TASK DETAILS
Please rewrite the lines from the one containing "You are a computer-use" to the one containing "Instruction: Remove the", with "checkmark" replaced by "tick" and nothing else changed. Return only those lines.

DATA EXCERPTS
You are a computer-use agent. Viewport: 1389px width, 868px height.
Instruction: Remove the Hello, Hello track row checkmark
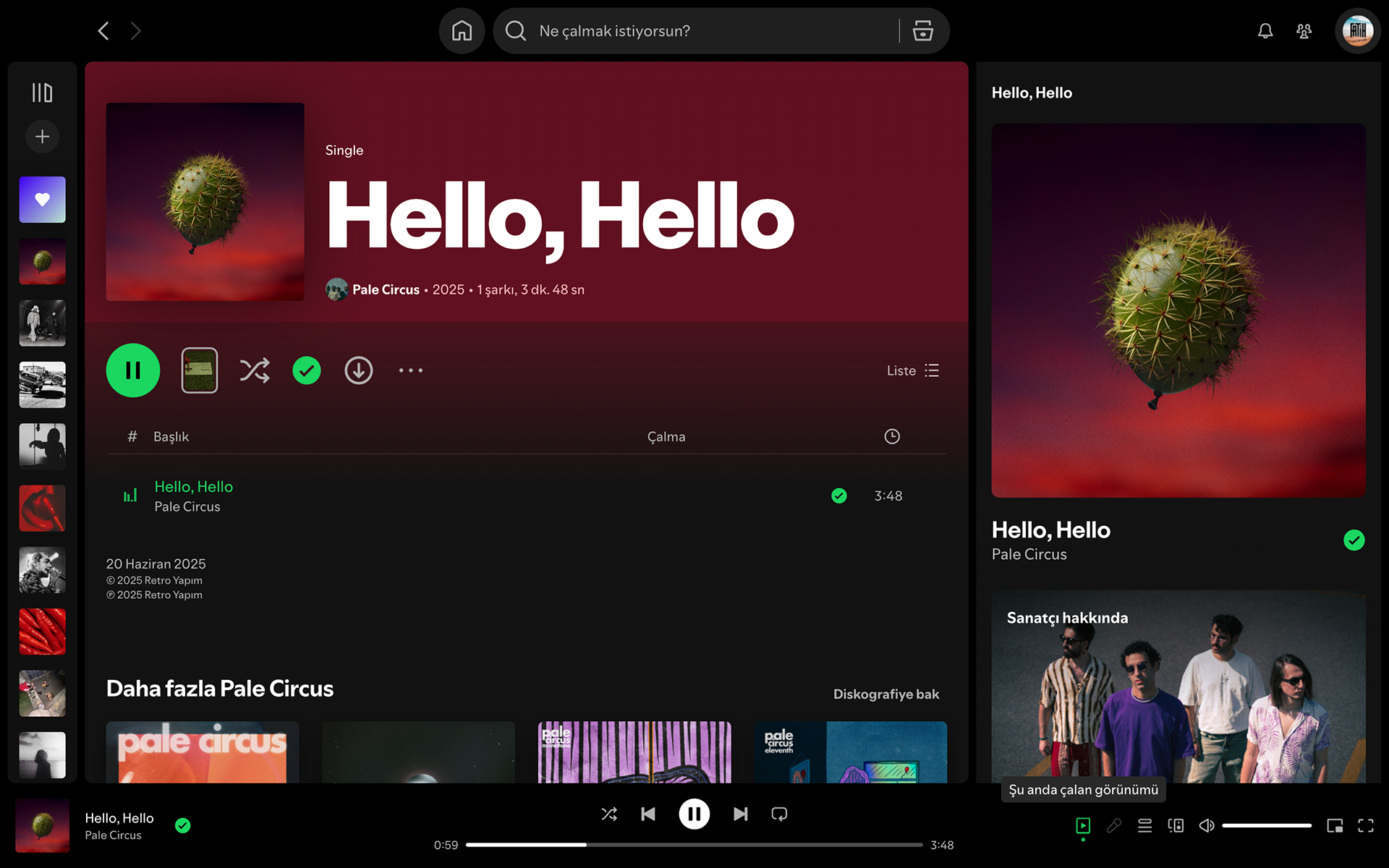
* * *
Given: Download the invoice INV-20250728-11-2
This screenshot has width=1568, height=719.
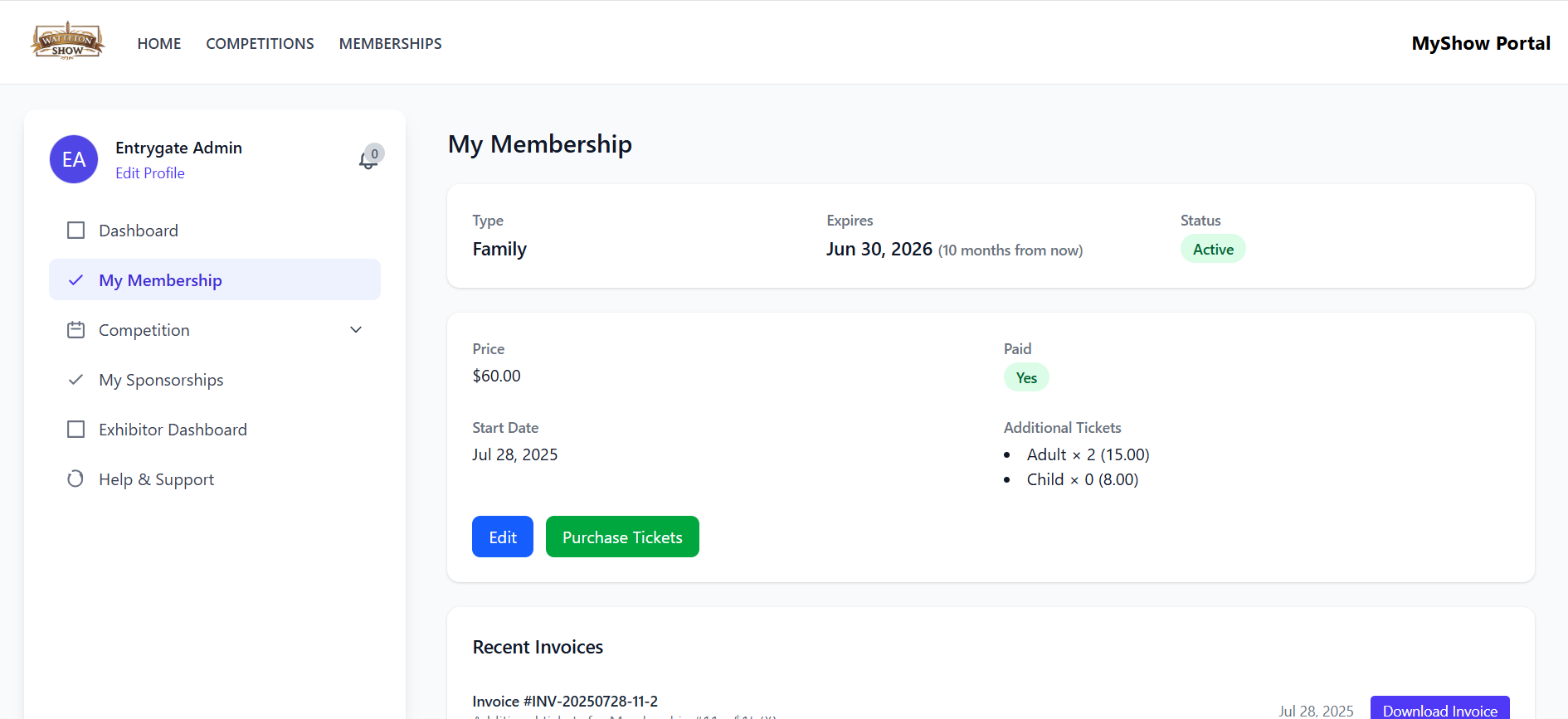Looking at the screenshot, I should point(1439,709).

ANSWER TO THIS EXERCISE
You are a computer-use agent. Viewport: 1389px width, 868px height.
Instruction: Remove the Hello, Hello track row tick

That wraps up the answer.